◆ What is expected: Quote verbatim the part of the items that begins with the line containing "Identify the location of tree-node-child: Sprint" and ends with the line containing "(718, 285).", with both of those lines included.

◆ Listed entries:

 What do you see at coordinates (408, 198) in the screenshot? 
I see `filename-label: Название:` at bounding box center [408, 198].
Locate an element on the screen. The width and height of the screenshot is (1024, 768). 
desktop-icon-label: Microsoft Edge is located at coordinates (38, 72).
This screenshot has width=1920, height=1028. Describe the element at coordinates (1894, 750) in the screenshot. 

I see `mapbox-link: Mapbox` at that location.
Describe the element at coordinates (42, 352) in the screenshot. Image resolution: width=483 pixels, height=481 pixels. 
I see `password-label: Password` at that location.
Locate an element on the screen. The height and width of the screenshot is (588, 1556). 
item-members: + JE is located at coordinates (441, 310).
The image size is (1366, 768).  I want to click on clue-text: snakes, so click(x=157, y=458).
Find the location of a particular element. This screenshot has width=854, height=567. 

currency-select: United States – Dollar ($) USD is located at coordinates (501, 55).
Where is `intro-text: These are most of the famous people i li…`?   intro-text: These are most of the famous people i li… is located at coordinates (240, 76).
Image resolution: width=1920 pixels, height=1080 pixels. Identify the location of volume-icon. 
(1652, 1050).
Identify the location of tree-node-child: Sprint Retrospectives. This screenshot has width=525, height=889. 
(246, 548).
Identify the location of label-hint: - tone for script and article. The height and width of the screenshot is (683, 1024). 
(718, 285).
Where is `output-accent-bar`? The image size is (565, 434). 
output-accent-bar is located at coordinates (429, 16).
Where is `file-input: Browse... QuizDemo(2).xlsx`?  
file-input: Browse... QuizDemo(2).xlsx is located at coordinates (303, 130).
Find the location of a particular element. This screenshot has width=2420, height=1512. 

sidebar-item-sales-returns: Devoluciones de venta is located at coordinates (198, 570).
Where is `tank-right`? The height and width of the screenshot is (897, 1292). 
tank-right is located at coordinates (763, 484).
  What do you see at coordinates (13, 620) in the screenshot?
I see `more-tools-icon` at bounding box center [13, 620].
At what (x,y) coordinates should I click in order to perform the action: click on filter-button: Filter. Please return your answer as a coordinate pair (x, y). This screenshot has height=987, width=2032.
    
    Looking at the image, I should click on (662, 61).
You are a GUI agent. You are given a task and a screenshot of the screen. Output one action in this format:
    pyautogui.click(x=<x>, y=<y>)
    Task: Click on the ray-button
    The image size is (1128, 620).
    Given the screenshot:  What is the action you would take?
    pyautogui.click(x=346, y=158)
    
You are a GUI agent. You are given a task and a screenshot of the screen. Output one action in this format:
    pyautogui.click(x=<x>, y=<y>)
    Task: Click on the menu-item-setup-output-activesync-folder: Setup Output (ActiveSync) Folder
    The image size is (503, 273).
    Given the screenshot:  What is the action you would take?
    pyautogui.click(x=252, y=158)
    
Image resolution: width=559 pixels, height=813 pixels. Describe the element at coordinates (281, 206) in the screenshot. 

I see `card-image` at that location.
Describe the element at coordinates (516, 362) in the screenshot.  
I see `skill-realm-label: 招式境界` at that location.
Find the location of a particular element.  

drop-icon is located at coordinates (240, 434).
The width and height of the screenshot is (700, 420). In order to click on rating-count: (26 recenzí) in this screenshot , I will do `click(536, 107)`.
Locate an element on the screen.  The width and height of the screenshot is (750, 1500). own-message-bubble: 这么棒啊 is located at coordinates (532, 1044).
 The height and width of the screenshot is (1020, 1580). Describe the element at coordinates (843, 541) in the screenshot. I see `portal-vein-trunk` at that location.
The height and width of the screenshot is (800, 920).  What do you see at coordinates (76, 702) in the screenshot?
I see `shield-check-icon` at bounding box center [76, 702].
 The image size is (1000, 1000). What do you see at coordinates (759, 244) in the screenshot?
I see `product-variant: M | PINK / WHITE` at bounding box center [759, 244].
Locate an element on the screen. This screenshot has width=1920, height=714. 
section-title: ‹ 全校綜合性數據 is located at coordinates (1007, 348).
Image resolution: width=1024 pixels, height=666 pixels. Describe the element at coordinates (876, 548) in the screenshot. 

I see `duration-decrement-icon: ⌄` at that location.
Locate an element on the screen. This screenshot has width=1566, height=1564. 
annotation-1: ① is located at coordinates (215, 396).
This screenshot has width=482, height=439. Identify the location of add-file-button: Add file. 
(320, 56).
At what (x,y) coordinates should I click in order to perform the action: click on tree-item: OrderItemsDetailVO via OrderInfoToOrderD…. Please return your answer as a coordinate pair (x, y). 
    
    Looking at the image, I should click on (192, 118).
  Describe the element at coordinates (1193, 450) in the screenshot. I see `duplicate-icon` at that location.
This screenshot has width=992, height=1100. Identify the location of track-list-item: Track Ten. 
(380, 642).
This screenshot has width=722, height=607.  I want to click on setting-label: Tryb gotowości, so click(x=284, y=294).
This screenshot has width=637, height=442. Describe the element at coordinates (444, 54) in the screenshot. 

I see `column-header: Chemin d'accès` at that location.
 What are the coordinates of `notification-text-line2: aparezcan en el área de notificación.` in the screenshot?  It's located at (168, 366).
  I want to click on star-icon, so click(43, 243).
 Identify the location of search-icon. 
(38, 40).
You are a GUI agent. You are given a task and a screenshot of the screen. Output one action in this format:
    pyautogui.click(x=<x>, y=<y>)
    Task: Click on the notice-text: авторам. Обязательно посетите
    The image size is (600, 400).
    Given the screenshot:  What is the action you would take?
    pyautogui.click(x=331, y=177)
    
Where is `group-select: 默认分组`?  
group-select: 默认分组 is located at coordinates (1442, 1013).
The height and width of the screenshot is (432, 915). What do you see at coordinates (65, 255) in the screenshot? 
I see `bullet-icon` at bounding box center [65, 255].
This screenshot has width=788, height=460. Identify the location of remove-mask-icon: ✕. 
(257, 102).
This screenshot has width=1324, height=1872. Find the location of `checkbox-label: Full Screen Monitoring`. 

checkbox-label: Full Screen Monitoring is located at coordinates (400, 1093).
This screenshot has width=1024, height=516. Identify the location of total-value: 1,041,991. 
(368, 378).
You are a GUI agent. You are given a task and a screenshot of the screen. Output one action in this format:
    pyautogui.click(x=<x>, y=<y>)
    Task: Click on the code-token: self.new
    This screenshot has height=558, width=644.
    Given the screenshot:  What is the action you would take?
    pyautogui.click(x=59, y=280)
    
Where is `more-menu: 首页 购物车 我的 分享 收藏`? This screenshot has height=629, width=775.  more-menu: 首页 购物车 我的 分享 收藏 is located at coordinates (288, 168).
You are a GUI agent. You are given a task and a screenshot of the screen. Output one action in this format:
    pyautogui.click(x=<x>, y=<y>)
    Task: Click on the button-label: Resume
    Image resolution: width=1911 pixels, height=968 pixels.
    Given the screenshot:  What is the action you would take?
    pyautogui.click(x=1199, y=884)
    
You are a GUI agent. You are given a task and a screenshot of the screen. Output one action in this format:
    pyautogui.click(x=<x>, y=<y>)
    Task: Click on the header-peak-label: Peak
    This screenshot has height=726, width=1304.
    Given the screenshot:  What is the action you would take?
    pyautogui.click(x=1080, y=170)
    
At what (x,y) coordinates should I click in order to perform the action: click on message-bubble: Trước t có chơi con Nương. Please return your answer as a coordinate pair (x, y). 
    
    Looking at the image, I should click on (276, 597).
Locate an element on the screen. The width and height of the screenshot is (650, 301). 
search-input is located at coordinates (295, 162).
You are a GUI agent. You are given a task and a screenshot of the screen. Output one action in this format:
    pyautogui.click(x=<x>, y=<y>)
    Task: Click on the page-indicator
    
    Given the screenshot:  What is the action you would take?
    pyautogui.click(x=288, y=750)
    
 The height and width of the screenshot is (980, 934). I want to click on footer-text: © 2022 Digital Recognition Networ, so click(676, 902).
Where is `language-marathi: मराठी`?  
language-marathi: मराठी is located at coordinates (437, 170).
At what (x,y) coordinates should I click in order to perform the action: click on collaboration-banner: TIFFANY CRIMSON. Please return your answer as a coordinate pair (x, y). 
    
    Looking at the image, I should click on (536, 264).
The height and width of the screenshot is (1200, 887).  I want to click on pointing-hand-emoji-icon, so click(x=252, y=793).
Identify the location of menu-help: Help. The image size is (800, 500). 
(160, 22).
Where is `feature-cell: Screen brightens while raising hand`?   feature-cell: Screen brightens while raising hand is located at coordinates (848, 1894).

◆ Solution:
Identify the location of tree-node-child: Sprint Retrospectives. This screenshot has width=525, height=889. 
(246, 548).
Identify the location of label-hint: - tone for script and article. The height and width of the screenshot is (683, 1024). 
(718, 285).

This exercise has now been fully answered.